:: MATERIAL PROVIDED ::

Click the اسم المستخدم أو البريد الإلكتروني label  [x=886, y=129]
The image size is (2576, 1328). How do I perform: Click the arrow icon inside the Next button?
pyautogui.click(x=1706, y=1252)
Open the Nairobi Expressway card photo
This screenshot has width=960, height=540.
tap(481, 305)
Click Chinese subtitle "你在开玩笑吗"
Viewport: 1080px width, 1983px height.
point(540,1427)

:::

WHAT TO PRODUCE
Would you output the full listing exactly as it stands?

OUTPUT OF THE EXERCISE
Click the اسم المستخدم أو البريد الإلكتروني label  [x=886, y=129]
The image size is (2576, 1328). How do I perform: Click the arrow icon inside the Next button?
pyautogui.click(x=1706, y=1252)
Open the Nairobi Expressway card photo
This screenshot has width=960, height=540.
tap(481, 305)
Click Chinese subtitle "你在开玩笑吗"
Viewport: 1080px width, 1983px height.
point(540,1427)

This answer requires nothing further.